How far back do you have to go to find a time when children’s socioeconomic status does not affect their brain functioning? According to Megan Gunnar, professor of child development at the University of Minnesota, children’s brain functioning begins to show that gap by the time they are two years old. The difference is not just in the richness of their experience, but in the impact of toxic stress on the architecture of the brain. Early intervention needs to target the causes of the toxic stress and protect the child from its impacts.
Gunnar spoke at the fourth annual Nancy Latimer awards from the Minnesota Early Childhood Funders Network, which this year honored Art Rolnick and Jane Kretzman for their work in advocating for effective, early services to at-risk children.
Jane Kretzmann is a senior program officer at the Minnesota Community Foundation, where she has worked on developing the Project for Babies, a multi-year initiative to promote the healthy and positive development of infants and toddlers. The focus on infants and toddlers matches the research on brain development.
Gunnar reviewed research showing that neural circuits are wired in a bottom-up sequence. Developmental delays, she said, are a function of the brain not developing the architecture it needs – or developing architecture that actually hinders learning. Toxic stress provides negative early learning, setting up barriers to learning and achievement. “If you have highly-formed defensive circuits,” she said, “it is going to be difficult to sit back and calmly, coolly, rationally learn.”
Graphic summary of today’s Nancy Latimer Convening for Children and Youth created by Edie Meissner.
Art Rolnick’s job description doesn’t sound much like early childhood development – he’s the senior vice president and director of research at the Federal Reserve Bank of Minneapolis and an associate economist with the Federal Open Market Committee. His research, however, includes work on early childhood development, and it’s that work that brought him the “Nancy” award.
Gunnar emphasized that research shows that early intervention is more efficient and produces higher returns for the money invested. Studies also show that low cost services that have little impact are a waste of money. Responsible investments focus on effective programs that are staffed appropriately. For example, research shows that the most effective home visitor programs are staffed by highly trained visitors, continue for more than three visits, engage family participation and use curriculum targeted to individual family needs.

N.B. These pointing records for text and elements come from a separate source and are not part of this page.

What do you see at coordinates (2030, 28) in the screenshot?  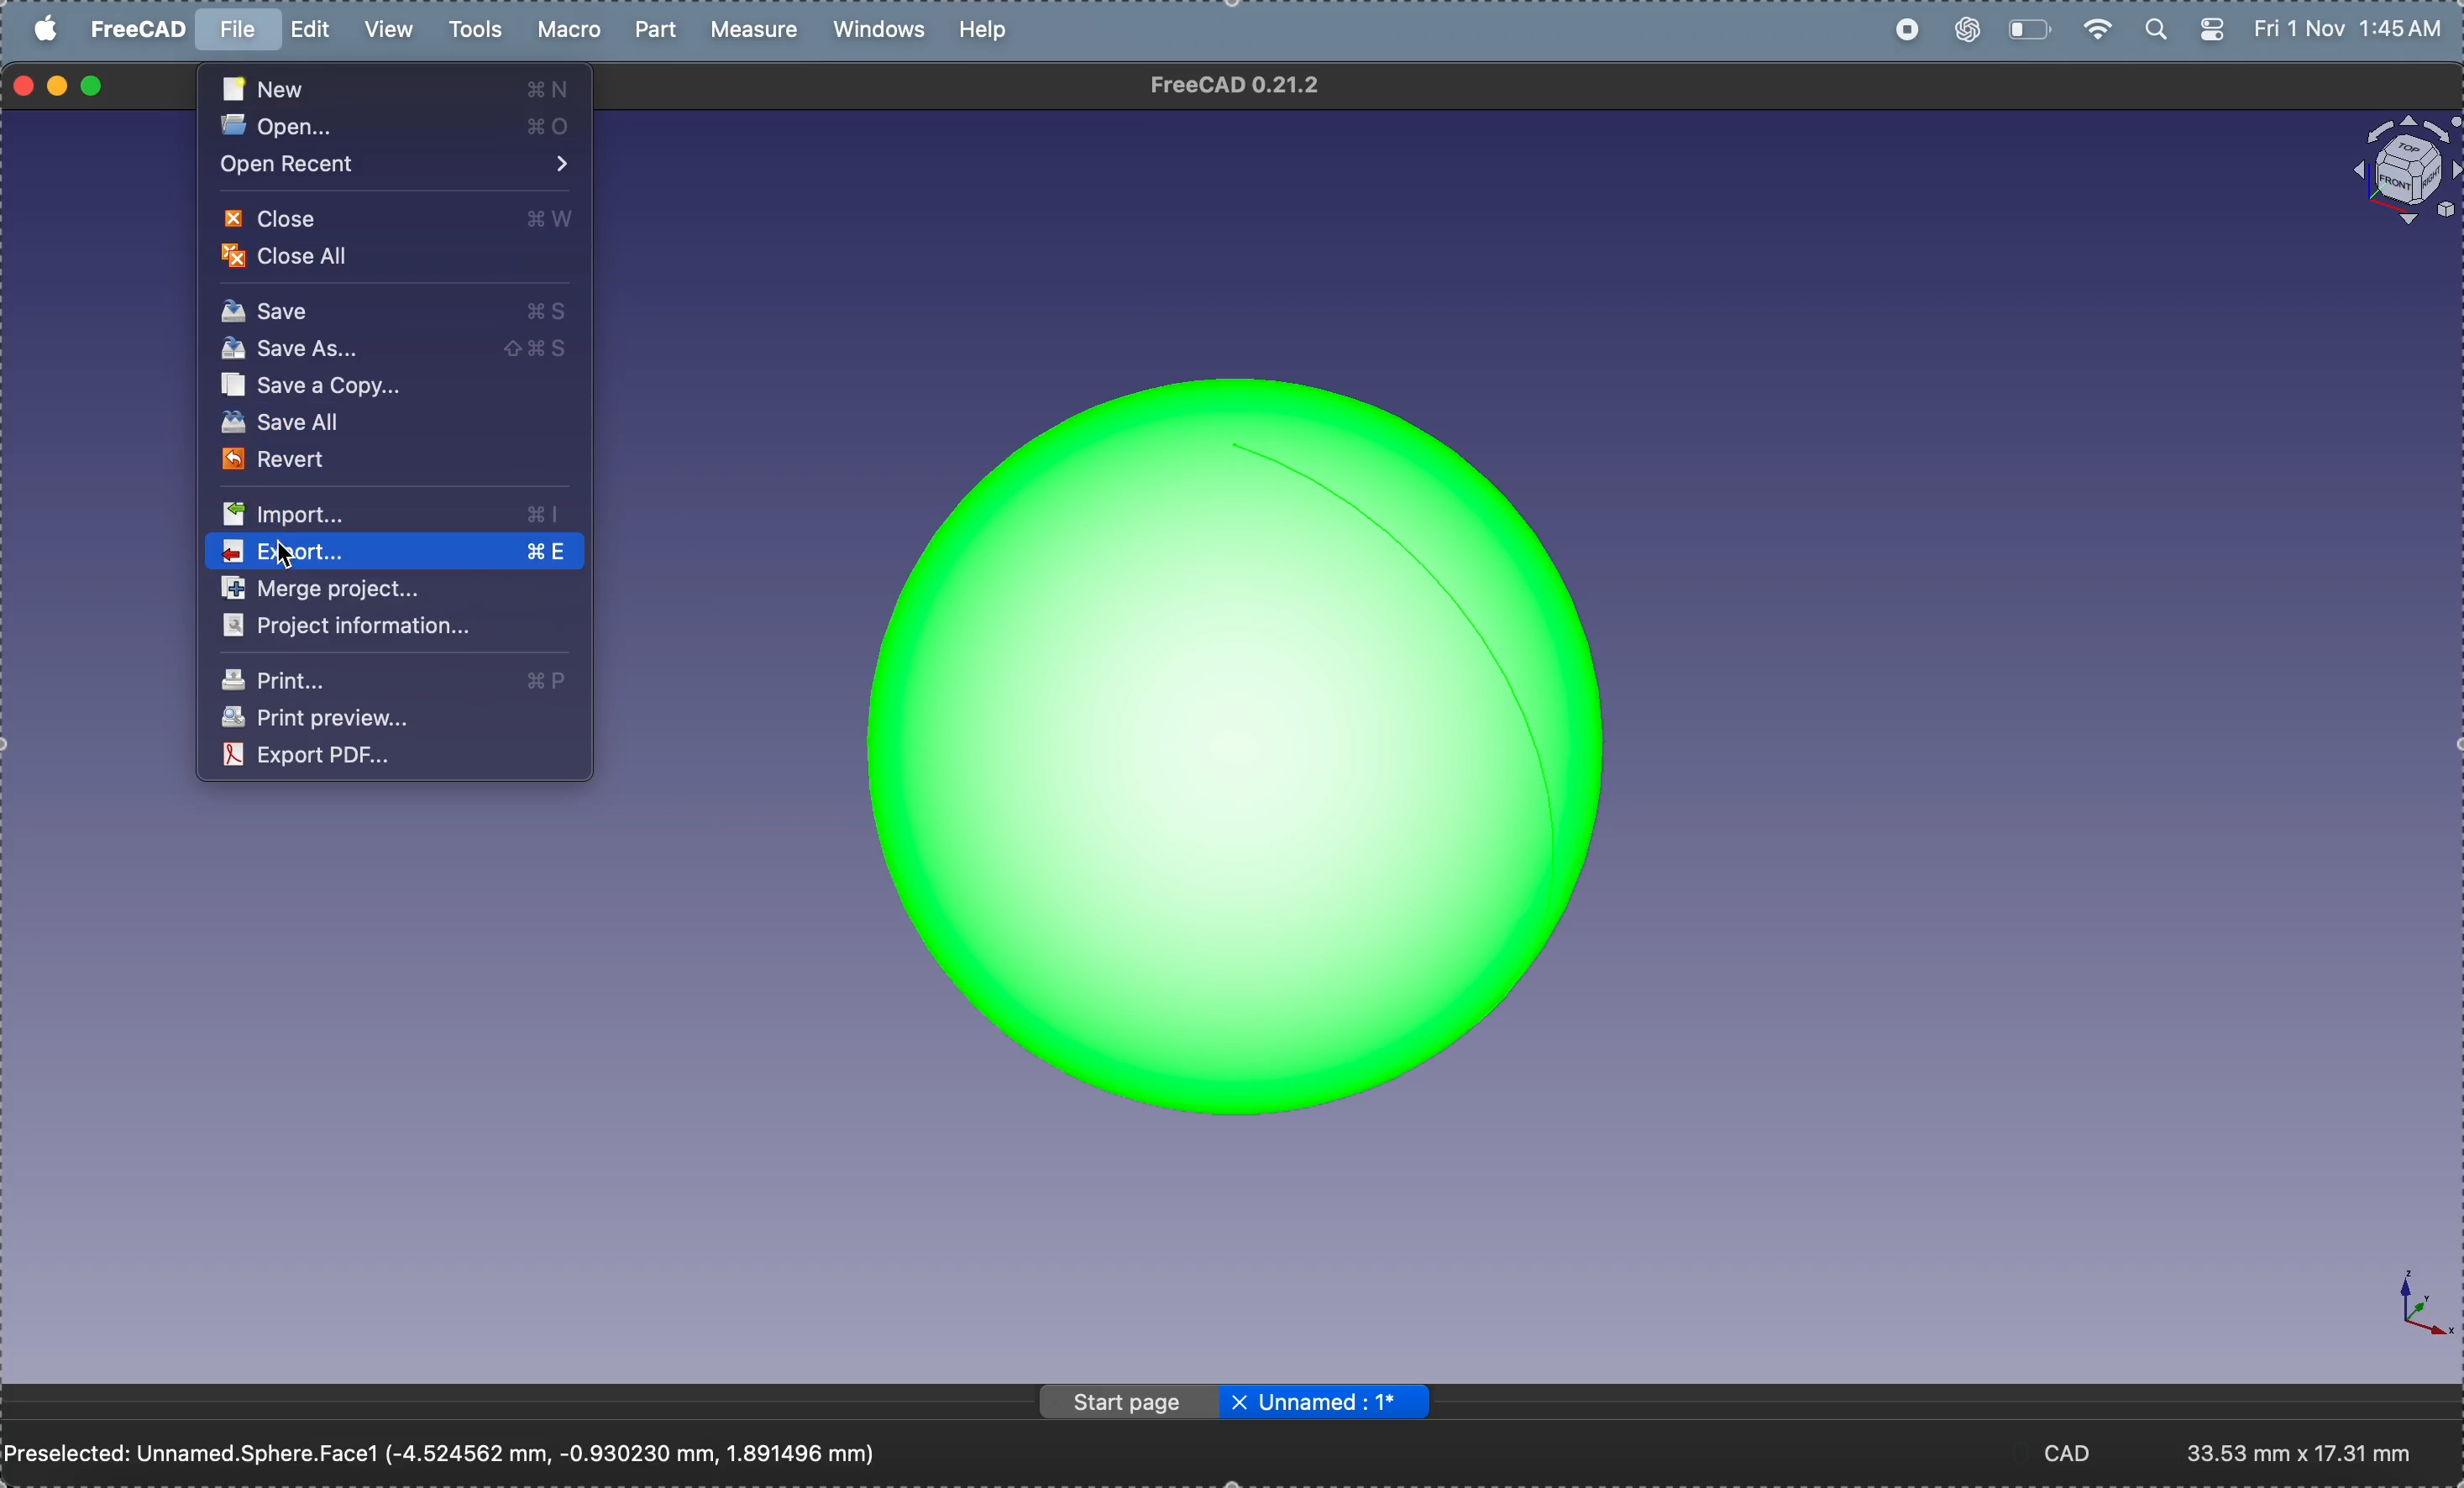 I see `battery` at bounding box center [2030, 28].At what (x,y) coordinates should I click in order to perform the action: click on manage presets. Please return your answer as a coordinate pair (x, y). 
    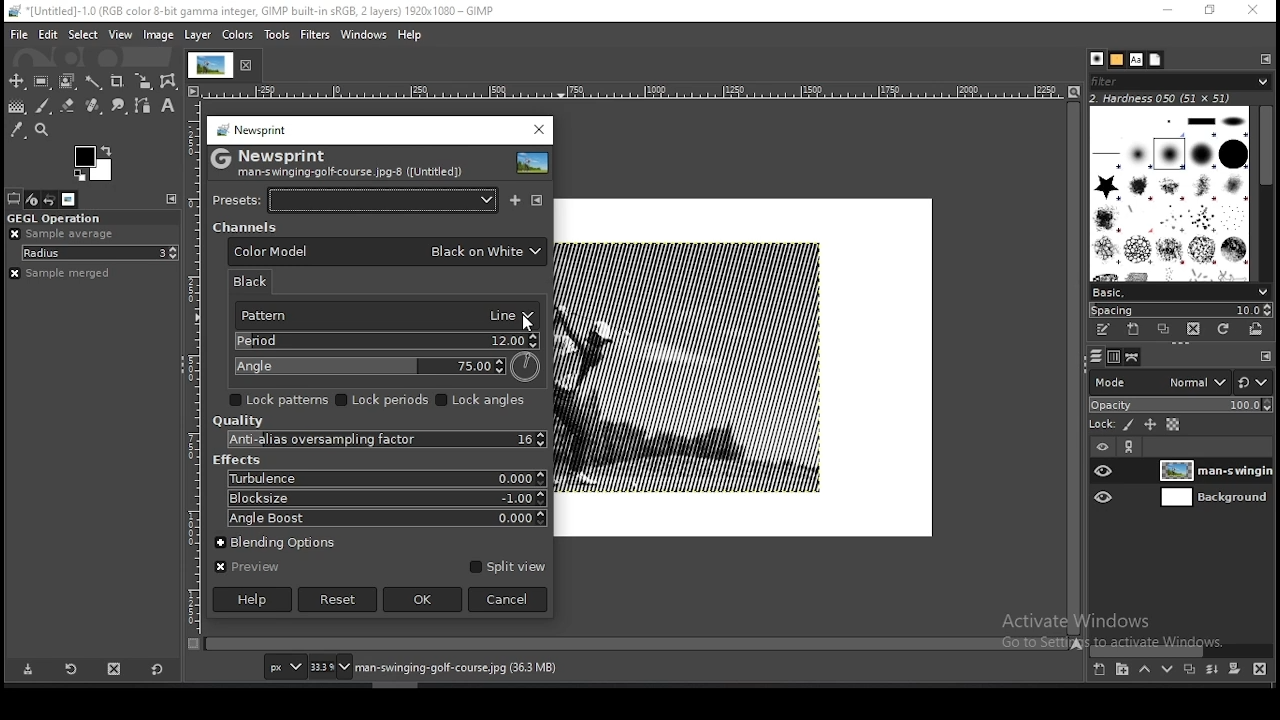
    Looking at the image, I should click on (539, 201).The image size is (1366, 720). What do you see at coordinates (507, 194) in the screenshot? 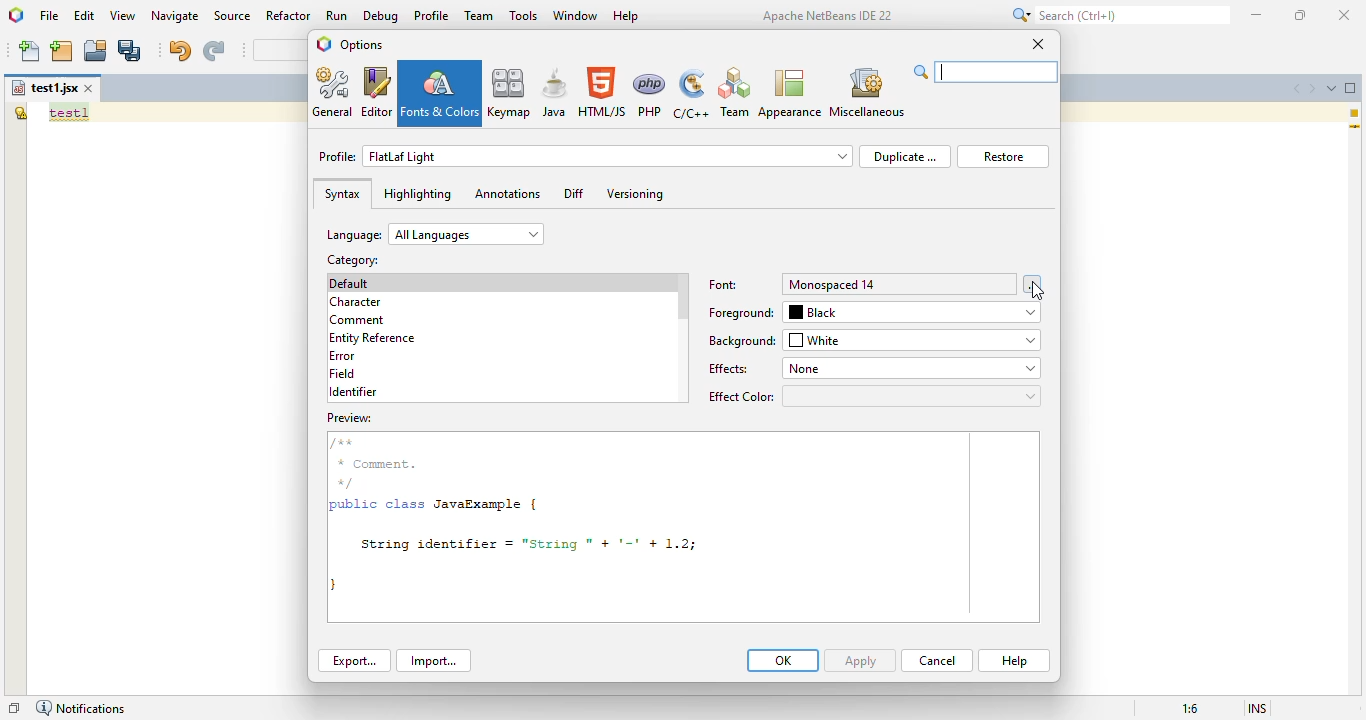
I see `annotations` at bounding box center [507, 194].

Dr. Richard Chase spoke about closing early childhood opportunity and achievement gaps. He said that research shows that there is no single solution for closing the gap between higher income and lower income children, between white children and children of color. He pointed out that 30 percent of Minnesota children are living in low-income families. The disadvantage is not equally distributed – 60 percent of American Indian children, 40 percent of African American children, and 30 percent of Latino children live in poverty.
To make sure that all kids have a good start in live, more than one approach must be used. Early childhood education will do some of the work. Health care for children and mothers, better nutrition, income support – these are all pieces of the puzzle. To close the gaps, multiple approaches must be used at the same time. For example, limited access to basic health services begins to disadvantage children when their mothers lack access to prenatal care.
Chase pointed out that increases in poverty mean more children going without services. Early Head Start now serves less than 10 percent of eligible children, and only about 30 percent of eligible three-year-olds. In 1999-2000, Head Start served 71 percent of eligible three-year-olds. The decrease in eligible children served is due to the increase in the number of children in poverty.
“We wouldn’t be here if it wasn’t for Art [Rolnick],” said Chase. Rolnick’s research, Chase said, showed the importance of early investment in children and the high return on that investment. Chase said that the “high return kids” are “a better economic investment than department stores, stadiums or airlines.”
The Wilder Foundation provided the venue for this year’s “Nancy” awards, which are presented by the Minnesota Early Childhood Funders Network and co-sponsored by the Minnesota Council on Foundations. The awards are given in memory of Nancy Latimer, who worked on issues of early childhood education and intervention for at-risk children across the state. In 2005, Nancy Latimer said:
It’s important to use both head and heart. Our society seems to be losing that kind of heart–the kind that cares for the common good, rather than frontier individualism.
At the time of her death in 2006, Art Rolnick praised Nancy Latimer’s work and called her “my mentor on early education.”
The Powerpoint presentations by Drs. Megan Gunnar and Richard Chase will be available at mcf.org in a few days.